**Listed entries**

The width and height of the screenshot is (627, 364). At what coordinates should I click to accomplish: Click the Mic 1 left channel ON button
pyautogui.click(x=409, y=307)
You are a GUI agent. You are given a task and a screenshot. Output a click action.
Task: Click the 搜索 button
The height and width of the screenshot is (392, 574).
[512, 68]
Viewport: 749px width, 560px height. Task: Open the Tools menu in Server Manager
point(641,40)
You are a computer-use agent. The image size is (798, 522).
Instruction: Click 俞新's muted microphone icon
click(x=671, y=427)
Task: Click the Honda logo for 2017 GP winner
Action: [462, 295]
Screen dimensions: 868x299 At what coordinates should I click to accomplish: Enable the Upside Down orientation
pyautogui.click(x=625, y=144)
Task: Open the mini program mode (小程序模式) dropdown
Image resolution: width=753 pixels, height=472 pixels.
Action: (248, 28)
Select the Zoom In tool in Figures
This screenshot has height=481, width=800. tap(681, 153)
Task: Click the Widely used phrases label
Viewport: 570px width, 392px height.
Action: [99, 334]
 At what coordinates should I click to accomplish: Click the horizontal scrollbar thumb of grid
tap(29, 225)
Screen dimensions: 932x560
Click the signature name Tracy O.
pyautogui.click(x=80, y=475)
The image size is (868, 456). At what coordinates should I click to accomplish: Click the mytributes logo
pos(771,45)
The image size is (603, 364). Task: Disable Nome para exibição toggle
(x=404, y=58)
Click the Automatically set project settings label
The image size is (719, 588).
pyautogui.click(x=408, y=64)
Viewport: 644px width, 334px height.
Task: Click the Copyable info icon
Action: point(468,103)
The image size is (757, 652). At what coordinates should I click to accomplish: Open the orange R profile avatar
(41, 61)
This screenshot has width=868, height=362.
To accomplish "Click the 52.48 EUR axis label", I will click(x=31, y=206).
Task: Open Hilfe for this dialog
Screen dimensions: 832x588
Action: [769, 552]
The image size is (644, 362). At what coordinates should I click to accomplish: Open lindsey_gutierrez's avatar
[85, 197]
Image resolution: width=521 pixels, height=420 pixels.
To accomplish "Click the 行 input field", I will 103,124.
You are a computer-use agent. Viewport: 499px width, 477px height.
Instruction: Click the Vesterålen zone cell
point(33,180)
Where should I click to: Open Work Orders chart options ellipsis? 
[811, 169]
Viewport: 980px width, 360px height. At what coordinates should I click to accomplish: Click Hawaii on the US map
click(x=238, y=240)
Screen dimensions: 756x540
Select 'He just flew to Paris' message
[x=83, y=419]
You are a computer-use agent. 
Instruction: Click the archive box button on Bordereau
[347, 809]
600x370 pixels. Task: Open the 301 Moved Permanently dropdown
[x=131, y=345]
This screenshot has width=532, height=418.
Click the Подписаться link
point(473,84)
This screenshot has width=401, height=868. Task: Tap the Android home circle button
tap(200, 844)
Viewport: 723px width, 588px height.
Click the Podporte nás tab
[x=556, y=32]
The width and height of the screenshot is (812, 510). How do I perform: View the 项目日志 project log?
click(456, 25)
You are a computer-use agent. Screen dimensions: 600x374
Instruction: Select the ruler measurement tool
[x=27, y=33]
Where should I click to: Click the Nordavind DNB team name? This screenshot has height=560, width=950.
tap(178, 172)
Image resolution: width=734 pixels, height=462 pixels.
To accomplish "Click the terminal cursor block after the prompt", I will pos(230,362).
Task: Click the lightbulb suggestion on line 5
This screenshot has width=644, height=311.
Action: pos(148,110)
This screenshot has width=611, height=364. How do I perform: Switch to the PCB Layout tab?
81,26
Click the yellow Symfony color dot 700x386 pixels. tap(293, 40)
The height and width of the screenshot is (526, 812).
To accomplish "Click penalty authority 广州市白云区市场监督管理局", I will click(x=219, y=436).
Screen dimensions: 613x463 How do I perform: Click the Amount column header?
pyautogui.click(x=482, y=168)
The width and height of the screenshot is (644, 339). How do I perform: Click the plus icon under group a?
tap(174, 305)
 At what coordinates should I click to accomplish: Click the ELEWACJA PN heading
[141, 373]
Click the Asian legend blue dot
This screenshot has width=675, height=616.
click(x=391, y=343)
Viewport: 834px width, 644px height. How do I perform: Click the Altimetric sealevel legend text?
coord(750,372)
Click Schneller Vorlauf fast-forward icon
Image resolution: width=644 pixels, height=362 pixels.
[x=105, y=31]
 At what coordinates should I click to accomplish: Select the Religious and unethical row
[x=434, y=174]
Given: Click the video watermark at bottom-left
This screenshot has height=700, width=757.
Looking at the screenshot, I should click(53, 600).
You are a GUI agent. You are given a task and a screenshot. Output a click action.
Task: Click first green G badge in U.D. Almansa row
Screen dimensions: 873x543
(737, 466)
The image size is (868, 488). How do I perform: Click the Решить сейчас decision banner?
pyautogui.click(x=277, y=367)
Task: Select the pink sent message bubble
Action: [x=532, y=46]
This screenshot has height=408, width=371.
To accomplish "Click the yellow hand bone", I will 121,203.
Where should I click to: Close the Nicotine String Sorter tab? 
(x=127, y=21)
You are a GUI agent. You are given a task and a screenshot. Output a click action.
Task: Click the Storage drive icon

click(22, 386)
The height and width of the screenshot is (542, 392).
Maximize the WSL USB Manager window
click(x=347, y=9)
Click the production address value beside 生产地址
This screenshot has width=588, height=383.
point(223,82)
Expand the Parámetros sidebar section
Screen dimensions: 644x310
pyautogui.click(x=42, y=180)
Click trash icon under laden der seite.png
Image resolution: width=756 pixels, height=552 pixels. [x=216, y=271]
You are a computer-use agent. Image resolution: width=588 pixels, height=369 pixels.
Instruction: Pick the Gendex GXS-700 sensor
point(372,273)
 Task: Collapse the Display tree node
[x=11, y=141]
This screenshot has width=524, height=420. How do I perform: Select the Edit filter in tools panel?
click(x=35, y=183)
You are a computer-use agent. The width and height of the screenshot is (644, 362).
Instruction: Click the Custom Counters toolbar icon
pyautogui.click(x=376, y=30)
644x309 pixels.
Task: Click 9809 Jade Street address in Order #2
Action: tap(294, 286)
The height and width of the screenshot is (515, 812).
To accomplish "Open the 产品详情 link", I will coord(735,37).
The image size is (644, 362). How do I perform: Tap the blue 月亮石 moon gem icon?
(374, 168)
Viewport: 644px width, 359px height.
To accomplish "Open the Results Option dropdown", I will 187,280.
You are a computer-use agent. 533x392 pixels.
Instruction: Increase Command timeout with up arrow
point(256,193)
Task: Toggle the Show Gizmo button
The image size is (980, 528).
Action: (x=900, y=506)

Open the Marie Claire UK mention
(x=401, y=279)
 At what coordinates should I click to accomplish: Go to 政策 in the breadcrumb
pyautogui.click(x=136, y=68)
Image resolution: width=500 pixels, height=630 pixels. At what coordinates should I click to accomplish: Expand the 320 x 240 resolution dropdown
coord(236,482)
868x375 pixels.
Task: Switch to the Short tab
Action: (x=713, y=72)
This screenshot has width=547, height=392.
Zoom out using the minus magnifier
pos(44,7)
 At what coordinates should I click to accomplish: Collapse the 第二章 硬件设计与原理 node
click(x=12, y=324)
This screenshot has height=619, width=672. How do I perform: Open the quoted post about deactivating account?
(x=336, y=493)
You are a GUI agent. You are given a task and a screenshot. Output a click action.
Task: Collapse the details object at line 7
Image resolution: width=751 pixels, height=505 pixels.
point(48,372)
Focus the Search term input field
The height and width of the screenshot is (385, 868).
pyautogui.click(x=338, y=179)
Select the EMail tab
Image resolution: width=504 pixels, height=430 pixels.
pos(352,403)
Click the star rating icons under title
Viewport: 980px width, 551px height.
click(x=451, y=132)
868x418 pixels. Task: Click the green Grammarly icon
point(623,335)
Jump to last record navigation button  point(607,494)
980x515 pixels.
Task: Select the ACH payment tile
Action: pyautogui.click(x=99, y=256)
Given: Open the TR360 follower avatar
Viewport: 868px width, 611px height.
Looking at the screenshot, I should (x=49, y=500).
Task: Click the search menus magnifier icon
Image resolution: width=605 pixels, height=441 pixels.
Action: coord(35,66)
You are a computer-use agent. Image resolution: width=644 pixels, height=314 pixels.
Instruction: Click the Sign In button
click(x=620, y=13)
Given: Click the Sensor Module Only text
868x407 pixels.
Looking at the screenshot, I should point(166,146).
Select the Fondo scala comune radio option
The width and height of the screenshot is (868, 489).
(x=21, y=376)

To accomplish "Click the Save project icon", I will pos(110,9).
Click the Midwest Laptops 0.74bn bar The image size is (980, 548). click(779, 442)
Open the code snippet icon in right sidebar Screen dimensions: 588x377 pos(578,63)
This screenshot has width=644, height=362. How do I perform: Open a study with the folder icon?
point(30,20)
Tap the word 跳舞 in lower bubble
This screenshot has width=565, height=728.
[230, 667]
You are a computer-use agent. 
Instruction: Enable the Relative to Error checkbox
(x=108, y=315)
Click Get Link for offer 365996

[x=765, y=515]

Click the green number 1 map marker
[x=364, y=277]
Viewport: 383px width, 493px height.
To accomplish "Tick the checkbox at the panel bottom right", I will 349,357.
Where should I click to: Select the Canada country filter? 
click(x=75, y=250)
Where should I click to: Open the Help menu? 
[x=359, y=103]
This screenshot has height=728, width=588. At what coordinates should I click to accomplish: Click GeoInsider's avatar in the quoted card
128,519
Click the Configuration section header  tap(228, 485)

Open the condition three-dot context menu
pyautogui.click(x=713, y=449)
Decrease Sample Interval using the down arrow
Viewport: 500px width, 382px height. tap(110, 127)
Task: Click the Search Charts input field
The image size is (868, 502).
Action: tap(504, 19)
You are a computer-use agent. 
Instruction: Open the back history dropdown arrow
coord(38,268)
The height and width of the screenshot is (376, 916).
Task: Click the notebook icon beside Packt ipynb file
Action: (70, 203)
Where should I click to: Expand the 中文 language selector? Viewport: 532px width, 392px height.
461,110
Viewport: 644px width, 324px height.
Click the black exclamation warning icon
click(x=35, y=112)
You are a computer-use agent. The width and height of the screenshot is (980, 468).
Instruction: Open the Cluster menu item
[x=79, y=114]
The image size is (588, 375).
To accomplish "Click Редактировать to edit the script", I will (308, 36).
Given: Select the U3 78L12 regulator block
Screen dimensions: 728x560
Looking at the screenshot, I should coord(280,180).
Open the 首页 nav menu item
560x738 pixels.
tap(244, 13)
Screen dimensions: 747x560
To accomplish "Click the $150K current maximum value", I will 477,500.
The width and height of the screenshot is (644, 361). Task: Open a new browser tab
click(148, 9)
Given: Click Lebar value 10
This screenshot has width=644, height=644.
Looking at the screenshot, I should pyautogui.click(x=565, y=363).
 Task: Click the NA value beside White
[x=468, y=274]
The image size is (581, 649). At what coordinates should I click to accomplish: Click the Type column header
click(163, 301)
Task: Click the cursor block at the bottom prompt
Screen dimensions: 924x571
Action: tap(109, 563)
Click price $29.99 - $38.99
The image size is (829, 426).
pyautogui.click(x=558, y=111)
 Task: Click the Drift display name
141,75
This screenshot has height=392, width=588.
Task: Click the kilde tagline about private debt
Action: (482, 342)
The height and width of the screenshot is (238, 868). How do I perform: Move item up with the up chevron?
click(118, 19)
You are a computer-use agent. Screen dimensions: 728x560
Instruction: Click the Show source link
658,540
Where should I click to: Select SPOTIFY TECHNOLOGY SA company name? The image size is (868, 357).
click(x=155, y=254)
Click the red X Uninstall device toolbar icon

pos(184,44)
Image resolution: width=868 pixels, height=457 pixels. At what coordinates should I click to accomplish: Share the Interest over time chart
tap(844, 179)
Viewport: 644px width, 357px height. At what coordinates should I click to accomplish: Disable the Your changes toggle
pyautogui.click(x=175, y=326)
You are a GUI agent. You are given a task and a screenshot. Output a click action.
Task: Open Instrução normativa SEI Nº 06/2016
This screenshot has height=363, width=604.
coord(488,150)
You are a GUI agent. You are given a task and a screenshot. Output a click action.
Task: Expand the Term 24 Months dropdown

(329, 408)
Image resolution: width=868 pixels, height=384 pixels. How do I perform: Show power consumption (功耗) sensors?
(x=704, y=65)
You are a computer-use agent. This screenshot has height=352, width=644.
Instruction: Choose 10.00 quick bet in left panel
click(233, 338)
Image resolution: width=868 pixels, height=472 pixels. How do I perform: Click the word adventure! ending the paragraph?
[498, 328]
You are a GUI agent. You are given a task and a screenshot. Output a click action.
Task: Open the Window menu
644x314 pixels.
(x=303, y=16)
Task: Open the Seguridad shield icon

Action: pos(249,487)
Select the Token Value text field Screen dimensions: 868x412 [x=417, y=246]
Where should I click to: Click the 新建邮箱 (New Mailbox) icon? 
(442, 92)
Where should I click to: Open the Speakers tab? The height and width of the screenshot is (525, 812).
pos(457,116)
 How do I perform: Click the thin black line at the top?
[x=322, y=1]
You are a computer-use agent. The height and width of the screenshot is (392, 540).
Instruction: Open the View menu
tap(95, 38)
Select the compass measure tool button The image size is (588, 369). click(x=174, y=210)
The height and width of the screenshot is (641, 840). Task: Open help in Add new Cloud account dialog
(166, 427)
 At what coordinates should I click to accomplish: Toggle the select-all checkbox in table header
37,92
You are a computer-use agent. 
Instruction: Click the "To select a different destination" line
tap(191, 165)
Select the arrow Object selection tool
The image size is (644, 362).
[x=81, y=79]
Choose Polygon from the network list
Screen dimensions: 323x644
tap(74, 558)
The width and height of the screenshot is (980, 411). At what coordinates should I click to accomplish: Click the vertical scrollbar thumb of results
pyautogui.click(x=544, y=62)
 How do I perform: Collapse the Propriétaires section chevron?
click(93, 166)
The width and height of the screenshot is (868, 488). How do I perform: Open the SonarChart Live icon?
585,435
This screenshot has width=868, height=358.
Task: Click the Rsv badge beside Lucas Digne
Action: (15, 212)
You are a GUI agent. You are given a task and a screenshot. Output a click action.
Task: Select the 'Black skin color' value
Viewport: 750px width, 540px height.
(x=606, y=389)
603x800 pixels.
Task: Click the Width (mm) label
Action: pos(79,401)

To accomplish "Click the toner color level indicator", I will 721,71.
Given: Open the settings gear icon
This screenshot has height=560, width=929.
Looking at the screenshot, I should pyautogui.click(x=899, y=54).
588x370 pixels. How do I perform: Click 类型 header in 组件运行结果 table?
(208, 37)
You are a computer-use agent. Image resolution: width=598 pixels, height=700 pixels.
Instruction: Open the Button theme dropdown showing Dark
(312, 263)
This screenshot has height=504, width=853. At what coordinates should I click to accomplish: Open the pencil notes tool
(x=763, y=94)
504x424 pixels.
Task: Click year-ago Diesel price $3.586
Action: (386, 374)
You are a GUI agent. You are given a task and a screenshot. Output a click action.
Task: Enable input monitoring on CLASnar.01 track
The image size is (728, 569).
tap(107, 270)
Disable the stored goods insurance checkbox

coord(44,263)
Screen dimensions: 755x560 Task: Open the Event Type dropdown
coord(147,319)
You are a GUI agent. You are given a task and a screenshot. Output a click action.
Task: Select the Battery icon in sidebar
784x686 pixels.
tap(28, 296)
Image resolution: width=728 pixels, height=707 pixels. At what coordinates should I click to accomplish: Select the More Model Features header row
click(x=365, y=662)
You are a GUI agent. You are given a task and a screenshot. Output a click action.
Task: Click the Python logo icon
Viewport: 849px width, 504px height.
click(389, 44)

**Assigned task**
Take every line from the records that holds "cursor" and copy it down.

**Task answer**
To accomplish "Click the terminal cursor block after the prompt", I will pos(230,362).
Task: Click the cursor block at the bottom prompt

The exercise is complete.